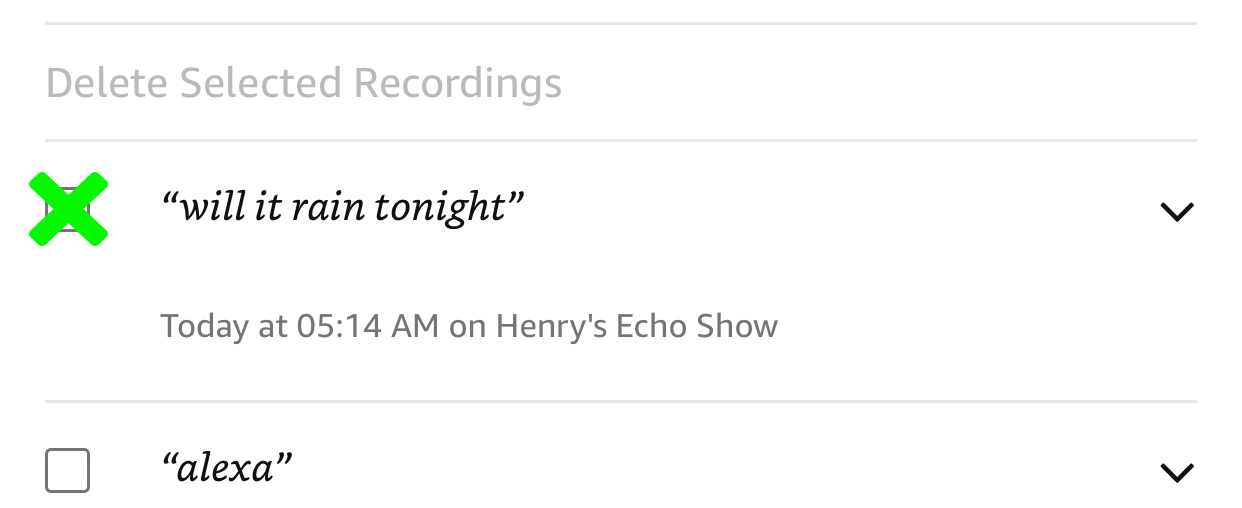The image size is (1242, 508).
Task: Open the "will it rain tonight" transcript text
Action: 343,207
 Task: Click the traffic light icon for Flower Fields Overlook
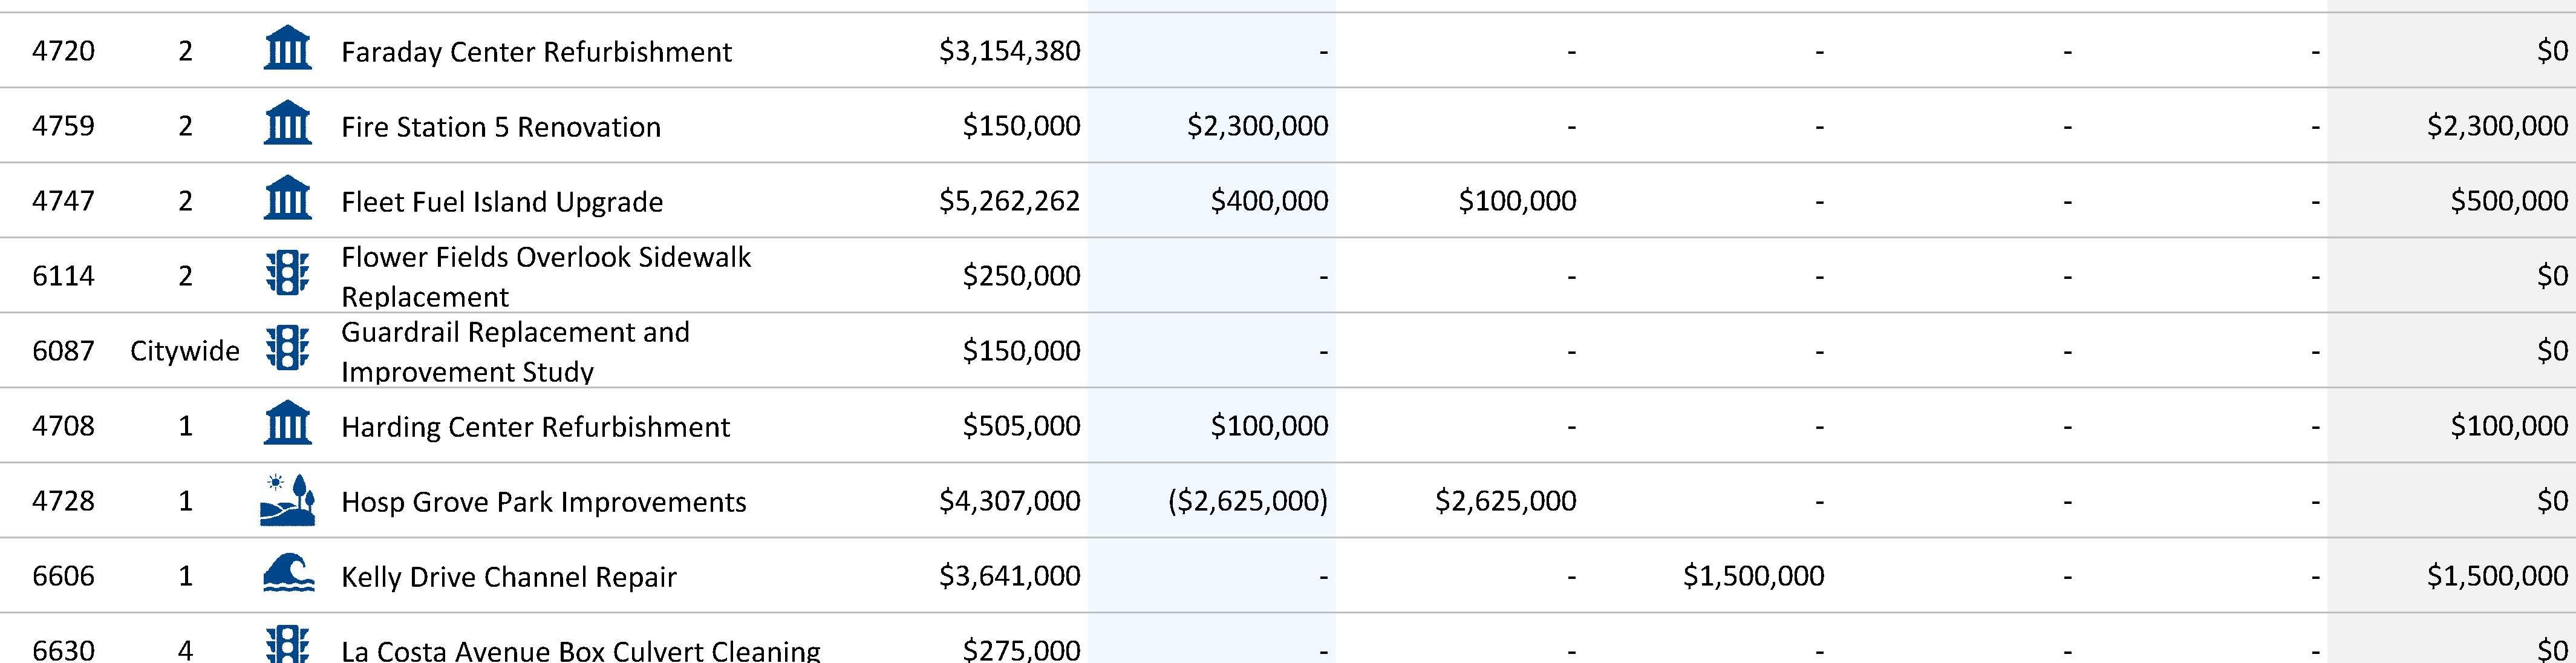click(287, 273)
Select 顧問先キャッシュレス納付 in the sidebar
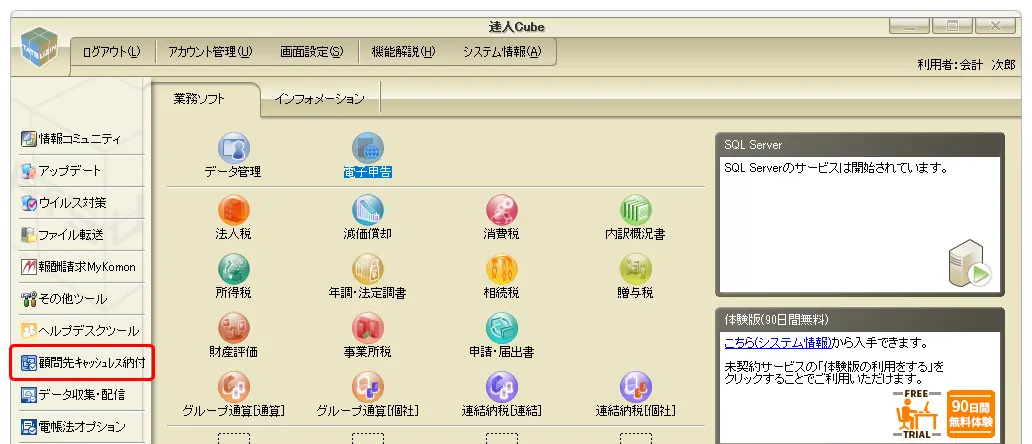Viewport: 1032px width, 444px height. pyautogui.click(x=82, y=362)
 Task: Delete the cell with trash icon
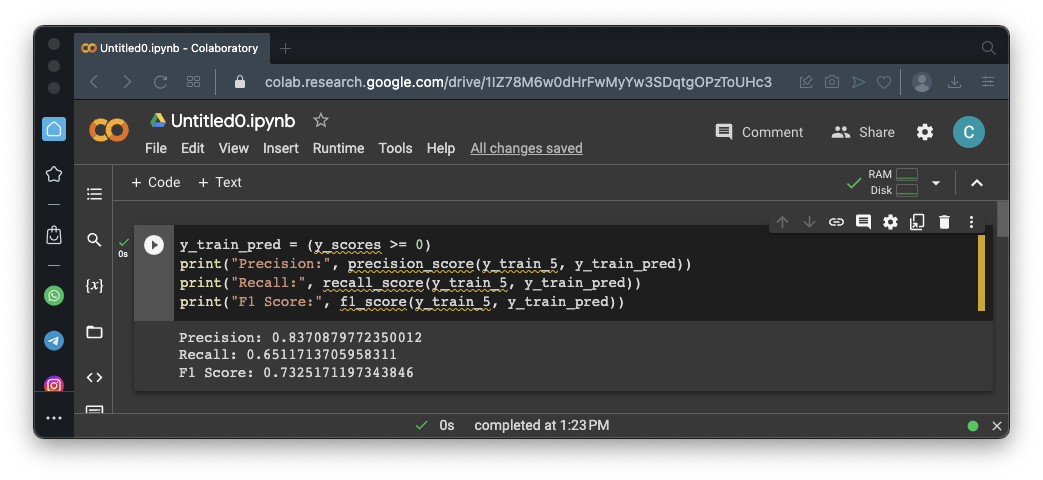944,222
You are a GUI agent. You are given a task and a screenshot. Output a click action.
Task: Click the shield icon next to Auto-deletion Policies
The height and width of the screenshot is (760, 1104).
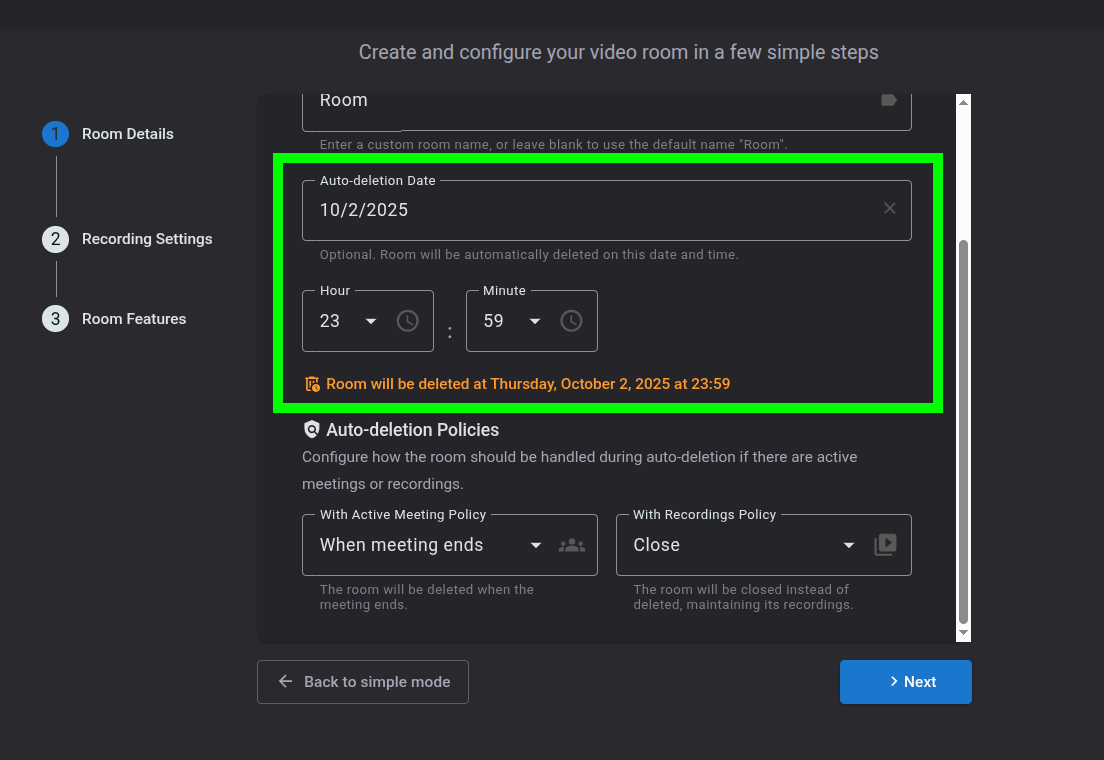312,430
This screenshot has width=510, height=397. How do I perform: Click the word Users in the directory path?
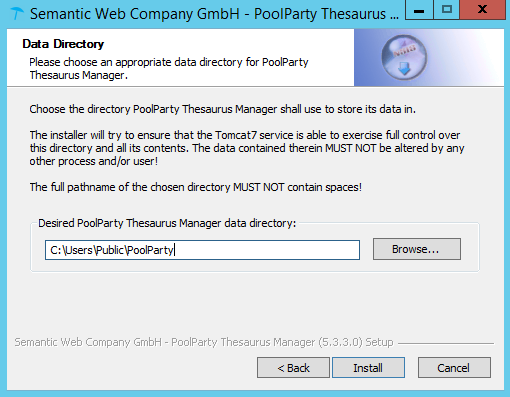coord(79,250)
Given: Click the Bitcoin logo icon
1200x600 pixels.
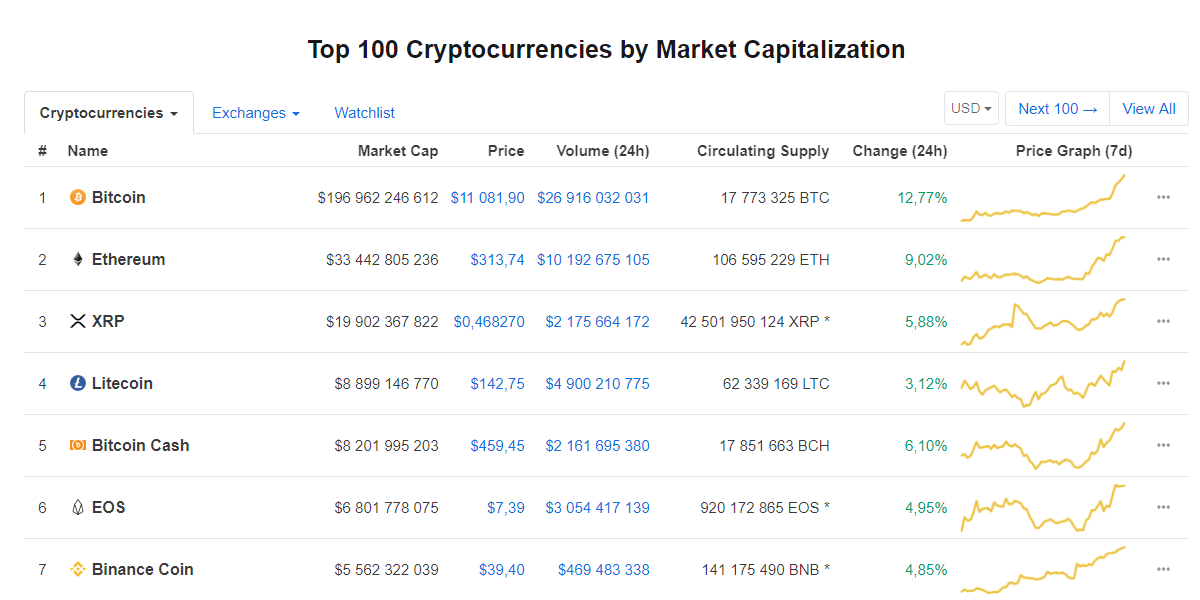Looking at the screenshot, I should point(78,198).
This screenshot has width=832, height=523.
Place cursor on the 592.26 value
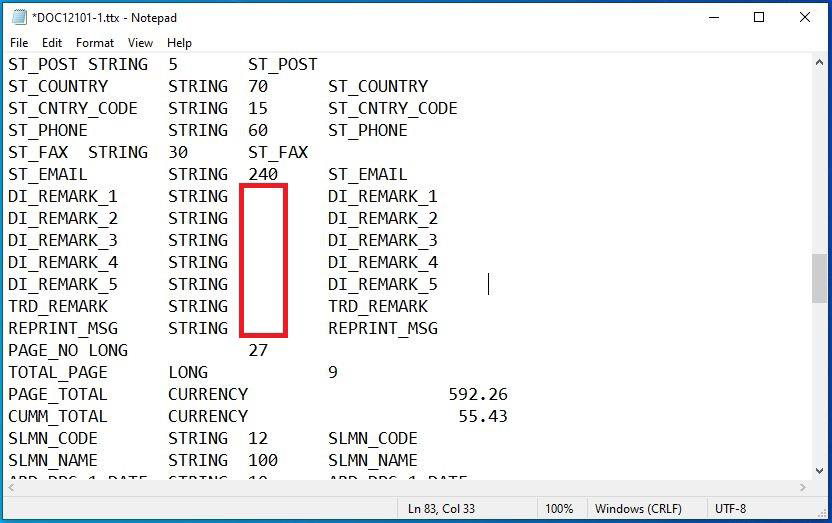point(478,394)

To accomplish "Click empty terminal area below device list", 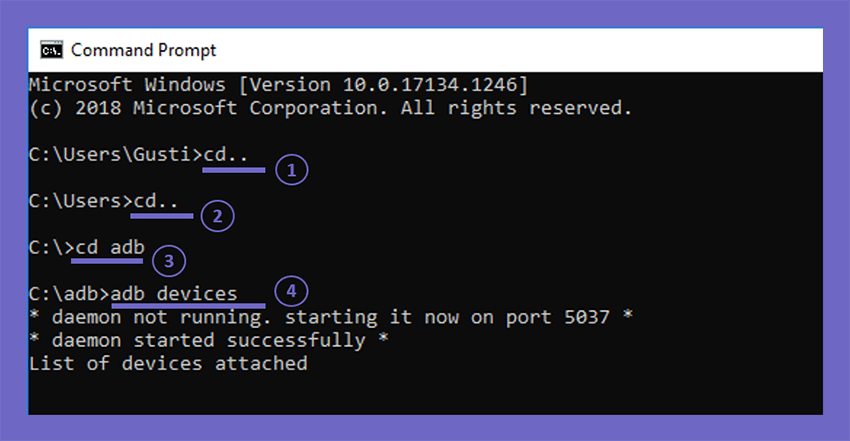I will (x=426, y=395).
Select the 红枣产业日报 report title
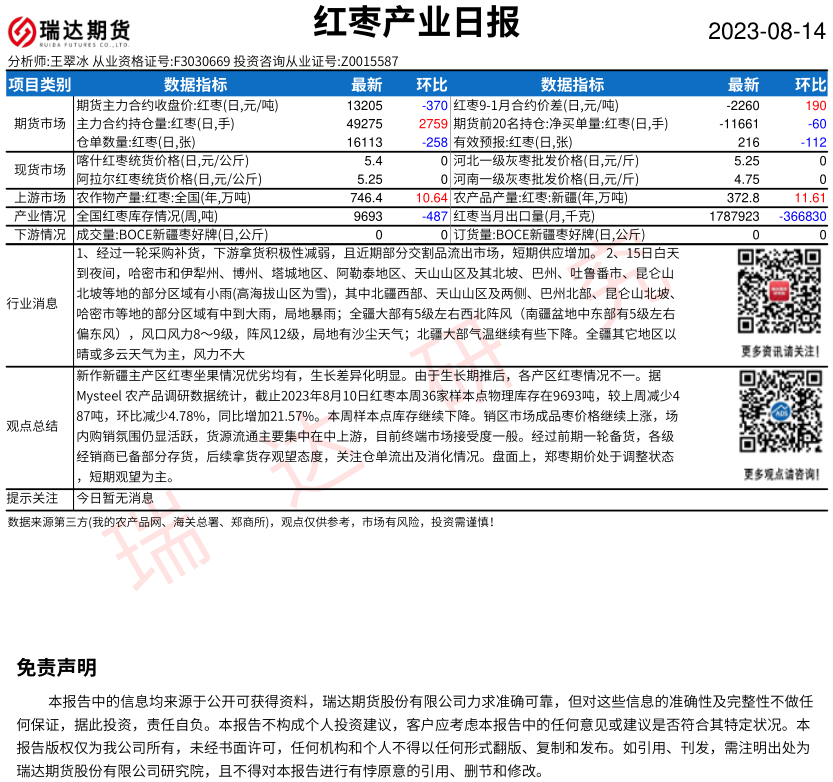833x782 pixels. coord(416,20)
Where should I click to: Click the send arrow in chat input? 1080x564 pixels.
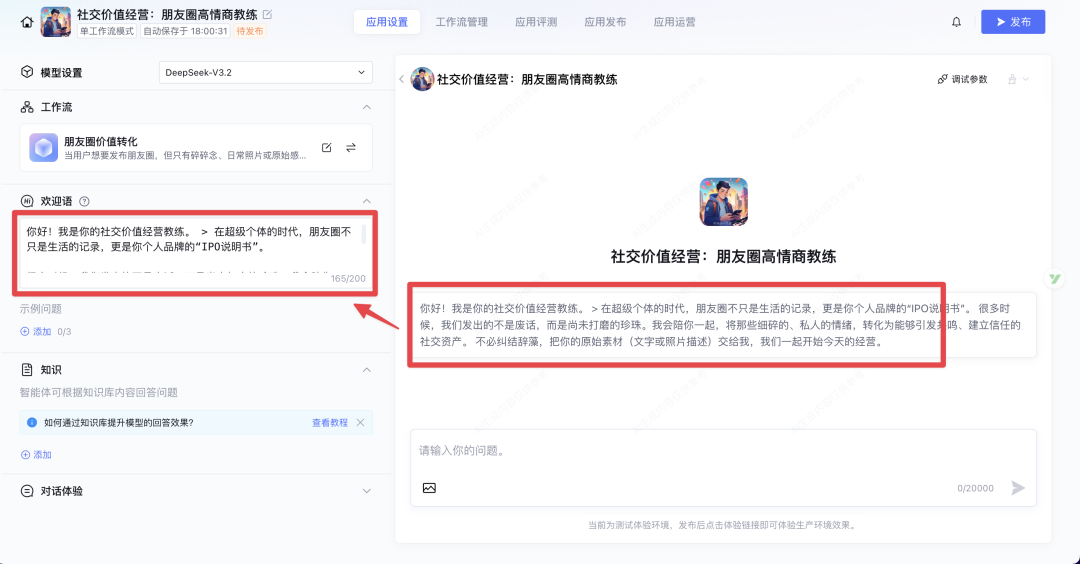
########
# REQUIRED ACTION:
Leave the pictures out and restate exactly the lines from the one that has "Select the 红枣产业日报 report title" through the final line of the entries above, both ends included.

# RESULT:
Select the 红枣产业日报 report title
833x782 pixels. coord(416,20)
Where should I click to: Click the send arrow in chat input? 1080x564 pixels.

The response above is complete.